Anecdotally, it is definitely highly disruptive to me. I have red light shifting in all my devices and I bout some blue light filtering glasses and that does make a difference in how quickly I fall asleep.


Anecdotal experience and of many others, go against this "experts".

As all things, it's a spectrum but the press has to be sensationalist about it.


My eye doctor told me to use a blue cutting program all day long (not just at night) to save my eyesight


My eye doctor told me that it's all made up by the optometric industry and there's no meaningful evidence.

(I still use night mode and calibrate my screens for low temperatures because even if it is just a placebo, it works for my comfort)


Do mice eben see blue? They only see greyscale, or am I wrong?


The red light doesn't seem to travel as far. It's less likely to wake your partner when you peek at your device in the middle of the night.


that has to do with two things:

1) our photoreceptors in retina have highest sensitivity to blue

2) blue photons are higher in energy than red (1.5x to 2x, depending on specific frequencies/color temps)


...in mice.

But sure, let's drop this tiny snippet of information, after all it will drive clicks, am I right??


TL;DR: “Our findings suggest that using dim, cooler, lights in the evening and bright warmer lights in the day may be more beneficial.“


OFFTOPIC: Isn't blue light still best to be avoided as much as possible, as it damages cells in the eye, causing macula degeneration. Please correct me if I'm wrong.


https://www.health.harvard.edu/blog/will-blue-light-from-ele...

This is widely debunked. The above is but one of many such counterpoints.


As a society, we like to focus on presumed "easy" fixes. It's not the sedentary lifestyle, chronic sleep deprivation, and massive amounts of caffeine we drink that disrupts our sleep, no, it's the color of light. Never mind that the effect is apparently so small that science has yet to prove conclusively that it even exists, this is the thing that is killing everyone.
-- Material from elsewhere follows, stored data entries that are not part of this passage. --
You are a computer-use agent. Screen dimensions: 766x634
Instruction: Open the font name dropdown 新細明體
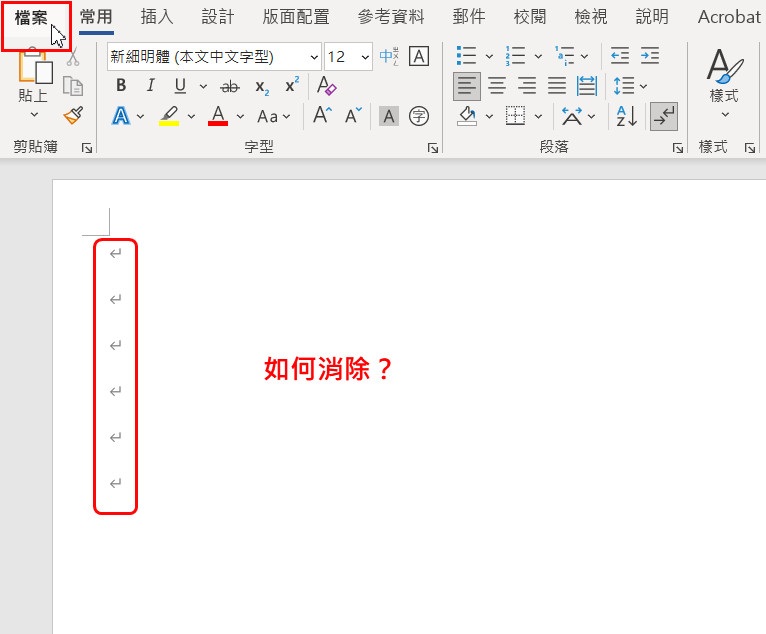315,56
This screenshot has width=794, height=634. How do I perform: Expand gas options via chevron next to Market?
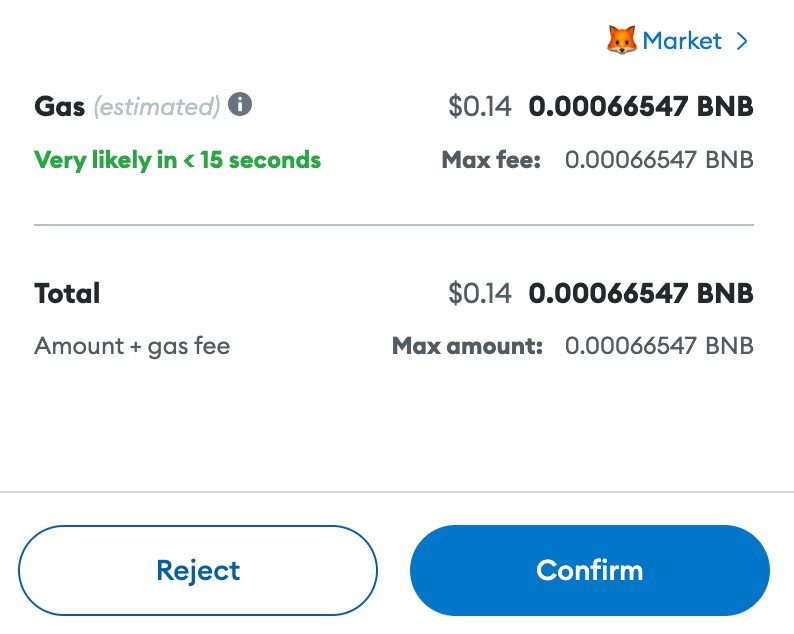pyautogui.click(x=741, y=41)
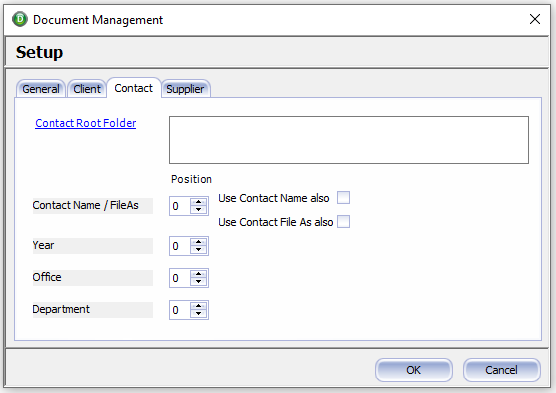
Task: Enable Use Contact File As also checkbox
Action: [x=343, y=221]
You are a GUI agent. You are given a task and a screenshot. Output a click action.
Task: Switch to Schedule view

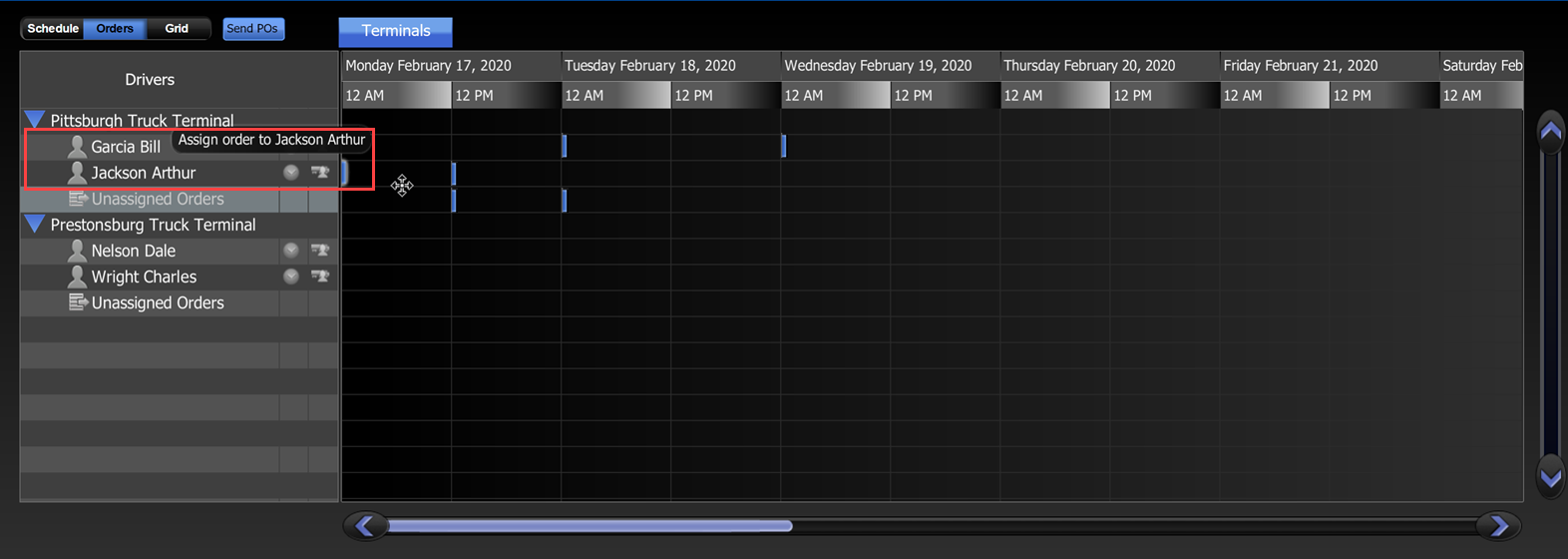[x=53, y=29]
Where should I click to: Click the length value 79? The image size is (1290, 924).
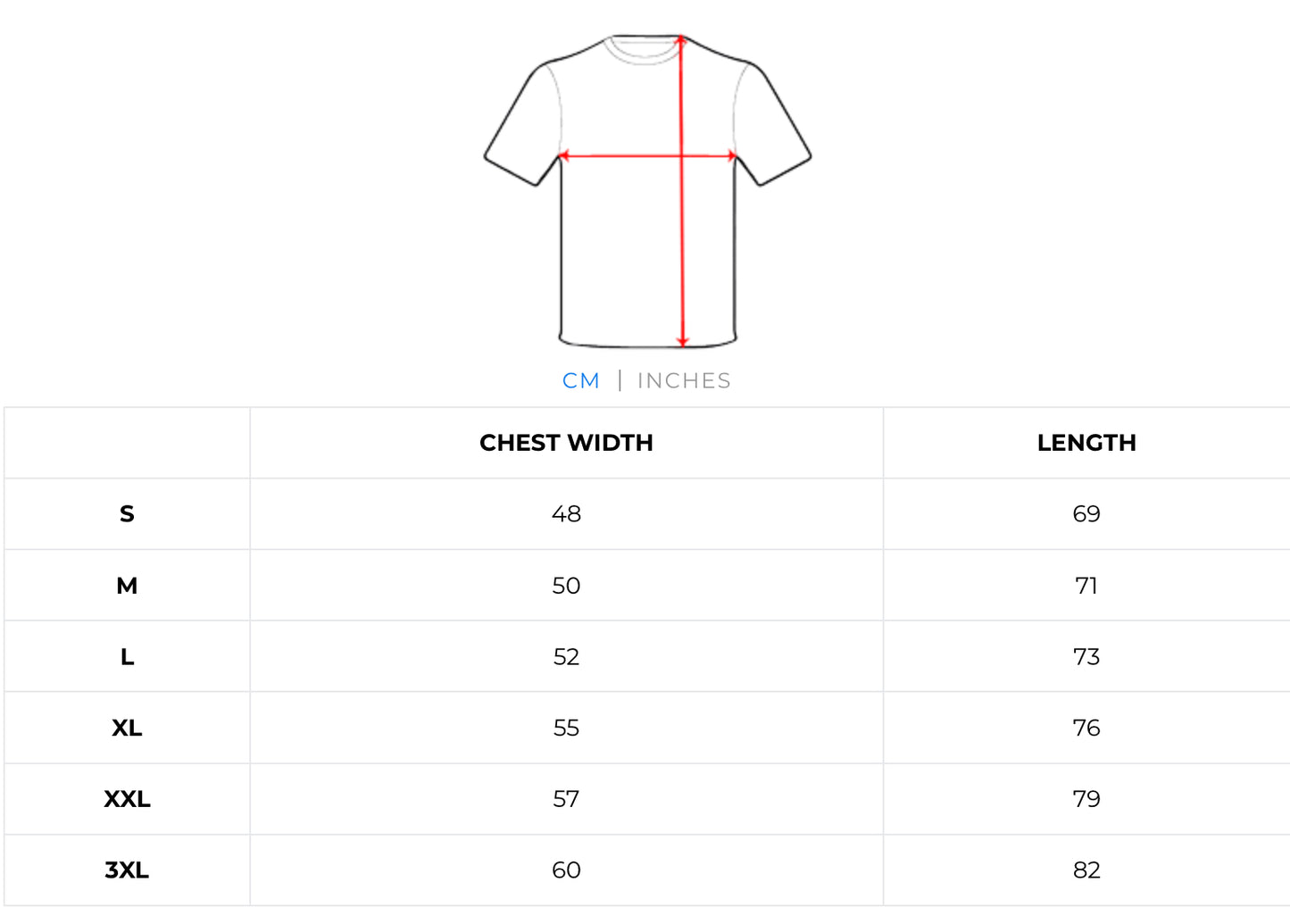[1086, 799]
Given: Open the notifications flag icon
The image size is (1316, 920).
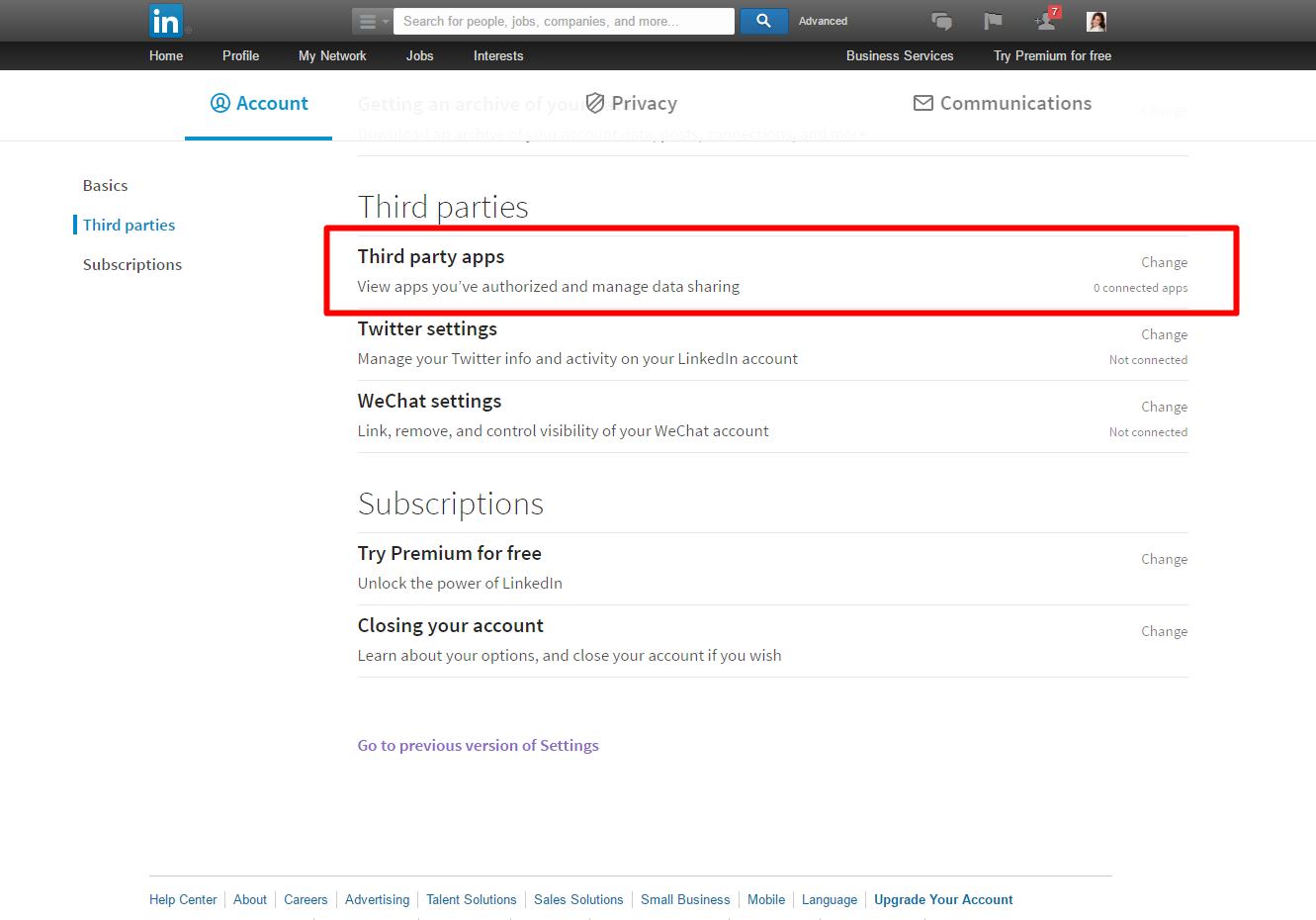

The number of high profile research reversals over the past decade or so has been extraordinary. At this point, I'm forced to regard most published findings as simply false unless strongly supported by intuition and repeated studies. More and more, I feel like the process of science has decided all the "signal" the natural world is giving us and that now we're just interpreting noise, at least as it pertains to studies on people.


There's an astounding amount of nonsense popularized in mass media where they take the results of these studies and promote it as the gospel truth, without noting the caveats - tiny sample size, only studied in mice, effect sizes, etc, etc. By the time the game of telephone has relayed the story to the public via the local TV news puff piece, it has been distorted so heavily that it becomes complete nonsense.